[Items listed in a dataset]
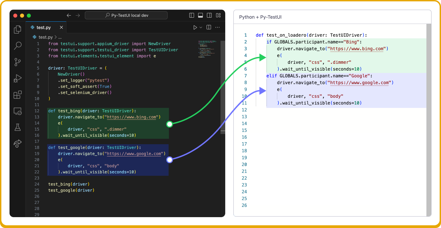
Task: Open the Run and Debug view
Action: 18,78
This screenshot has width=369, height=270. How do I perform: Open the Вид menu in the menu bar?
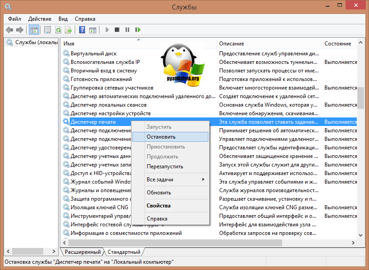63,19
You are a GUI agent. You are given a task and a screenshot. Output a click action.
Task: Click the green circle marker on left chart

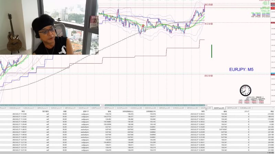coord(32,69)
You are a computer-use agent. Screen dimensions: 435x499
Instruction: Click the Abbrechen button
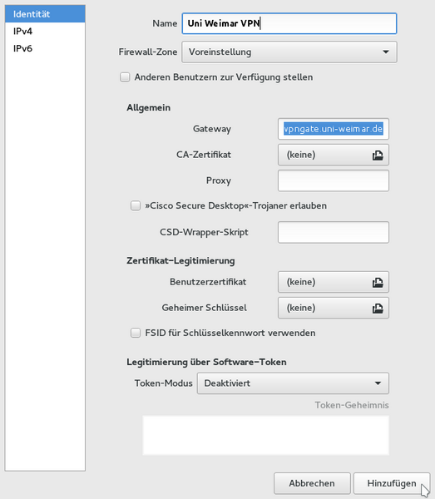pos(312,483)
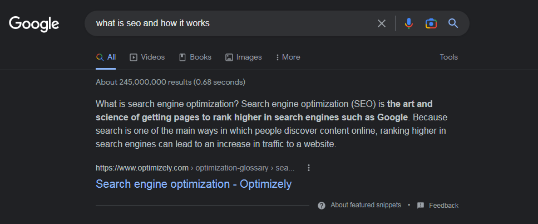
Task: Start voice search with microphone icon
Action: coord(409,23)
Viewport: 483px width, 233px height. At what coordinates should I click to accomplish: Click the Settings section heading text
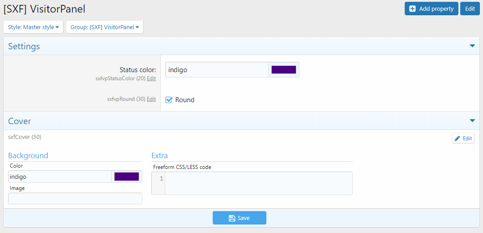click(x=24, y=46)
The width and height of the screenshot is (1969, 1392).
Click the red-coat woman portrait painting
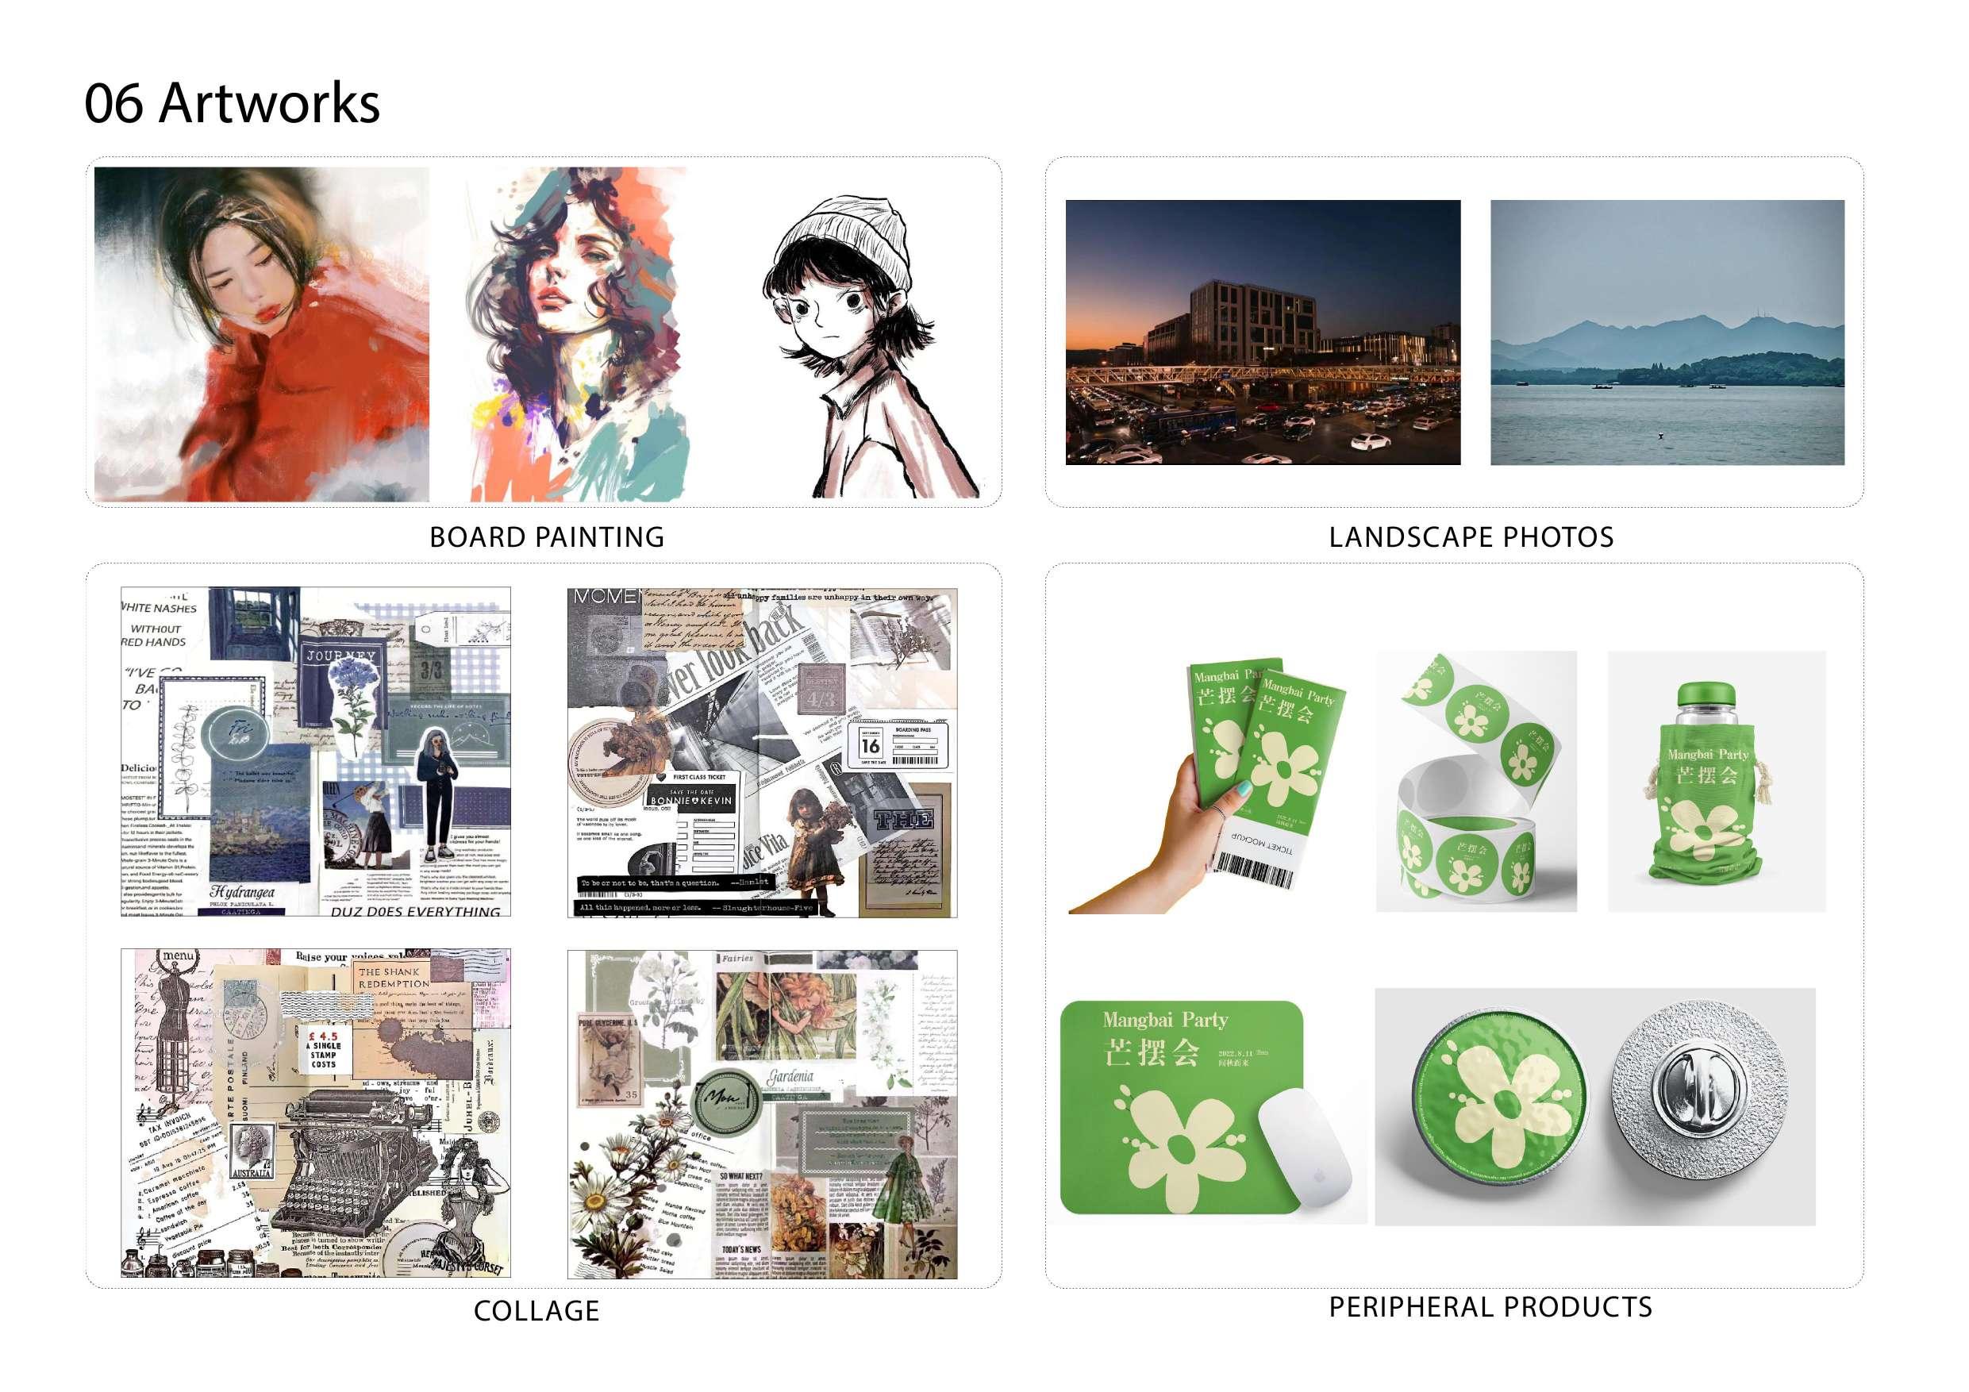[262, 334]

==

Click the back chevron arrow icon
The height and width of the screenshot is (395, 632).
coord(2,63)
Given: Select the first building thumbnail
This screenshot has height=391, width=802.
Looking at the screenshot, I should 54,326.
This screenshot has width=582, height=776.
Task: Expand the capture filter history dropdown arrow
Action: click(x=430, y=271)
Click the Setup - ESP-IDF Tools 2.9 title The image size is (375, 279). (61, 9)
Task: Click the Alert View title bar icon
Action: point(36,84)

--

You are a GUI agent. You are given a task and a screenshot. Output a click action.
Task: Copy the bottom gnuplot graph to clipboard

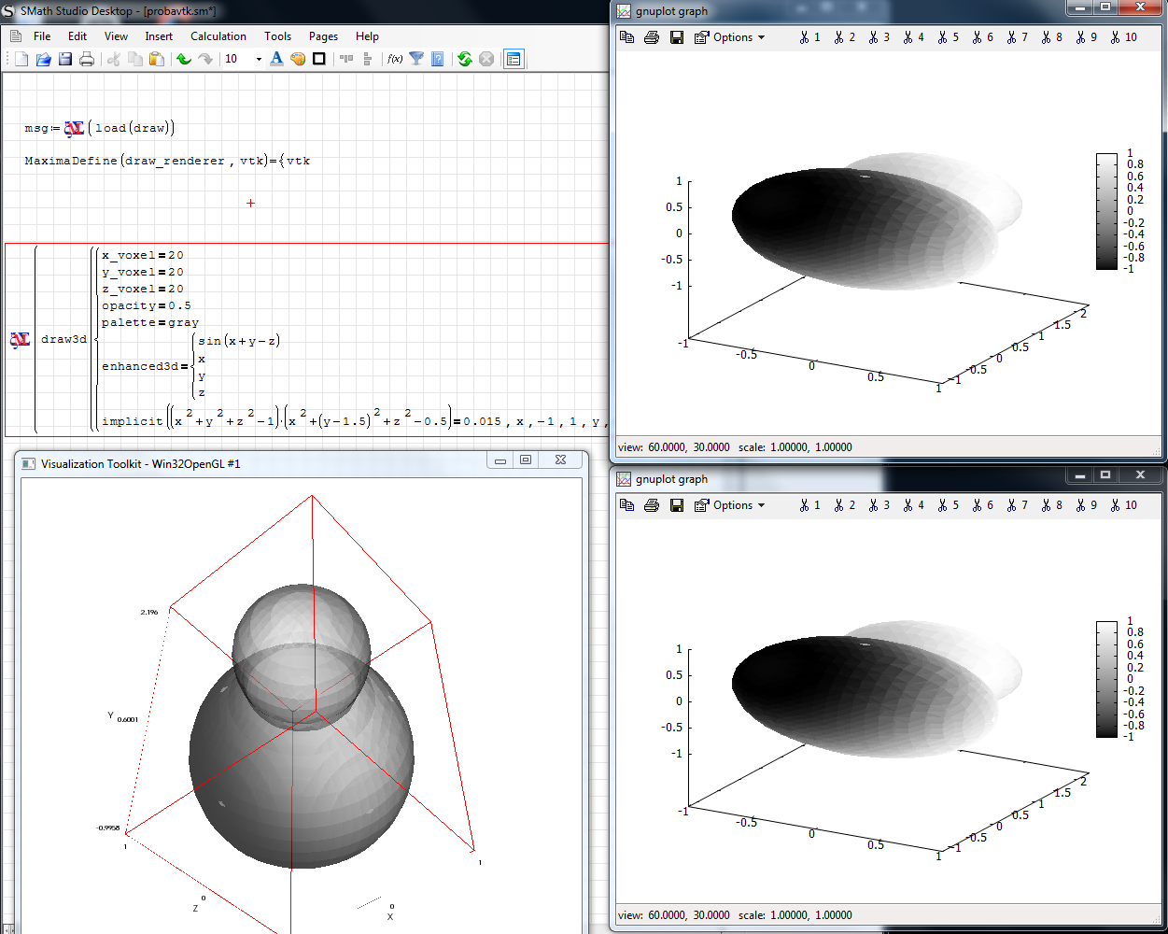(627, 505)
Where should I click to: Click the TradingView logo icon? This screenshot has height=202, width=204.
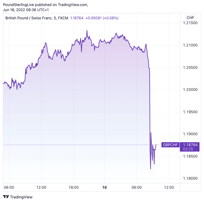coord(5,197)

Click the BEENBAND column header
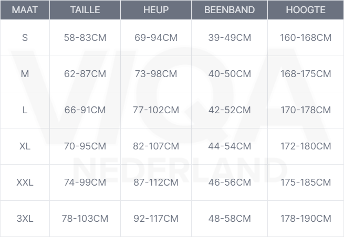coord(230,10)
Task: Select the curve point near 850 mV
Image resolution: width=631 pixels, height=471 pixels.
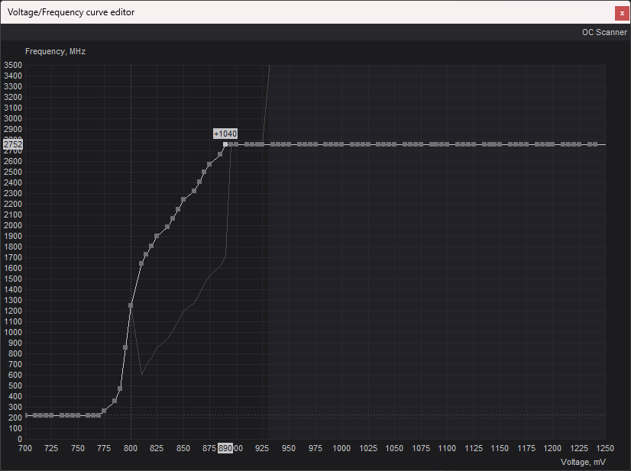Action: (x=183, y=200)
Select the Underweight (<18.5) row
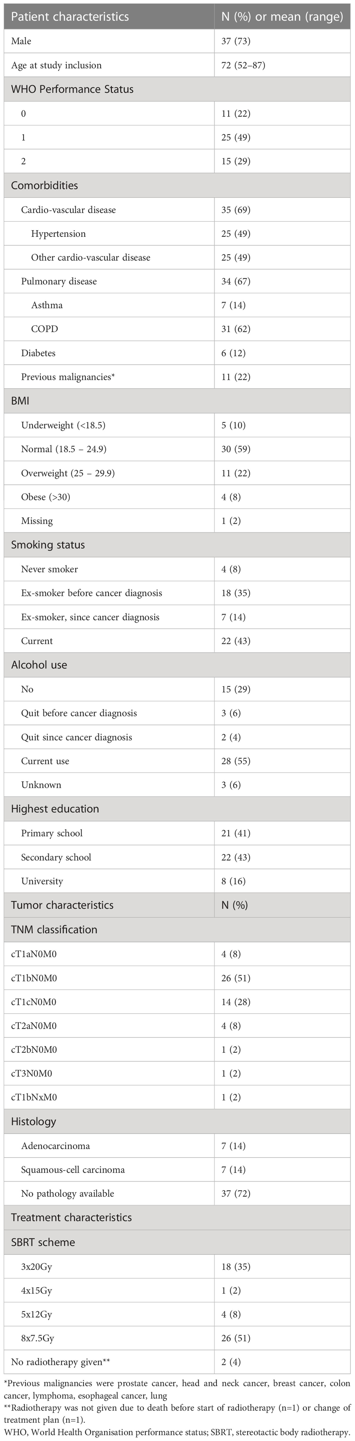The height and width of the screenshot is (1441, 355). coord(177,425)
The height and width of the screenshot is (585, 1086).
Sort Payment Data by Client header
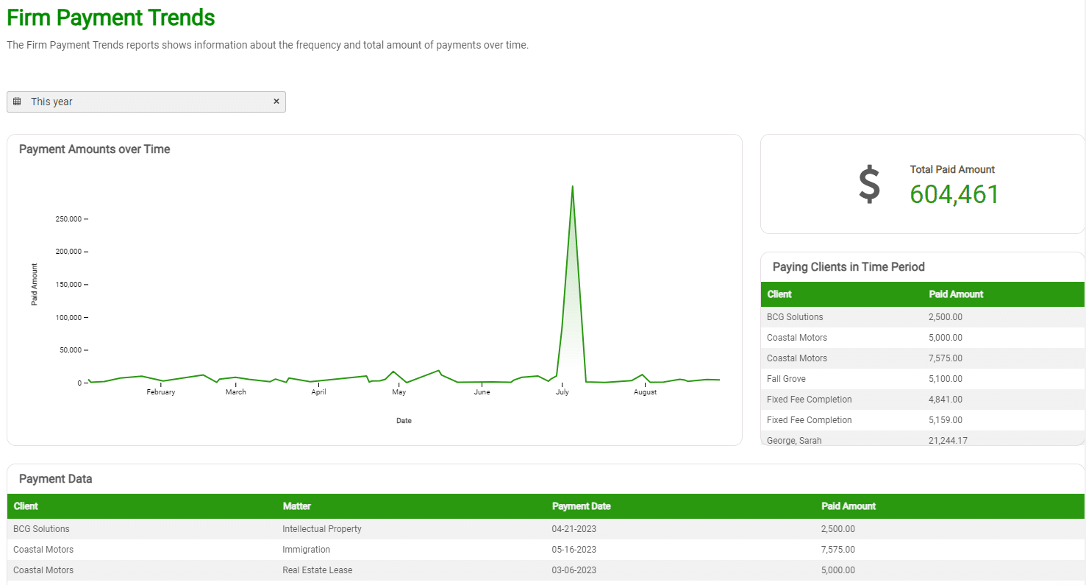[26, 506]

• _WHAT THE EXERCISE ASKS_
Lines wanted from the entries above: the one with "This screenshot has width=369, height=270.", the one with "You are a computer-use", and all lines between. Please copy them exactly, without the pictures and without anything else.

• _WRITTEN ANSWER_
This screenshot has width=369, height=270. How do I perform: Open the Вид menu in the menu bar?
63,19
You are a GUI agent. You are given a task and a screenshot. Output a click action.
Task: Click the green circle marker on left chart

coord(32,69)
You are a computer-use agent. Screen dimensions: 435x499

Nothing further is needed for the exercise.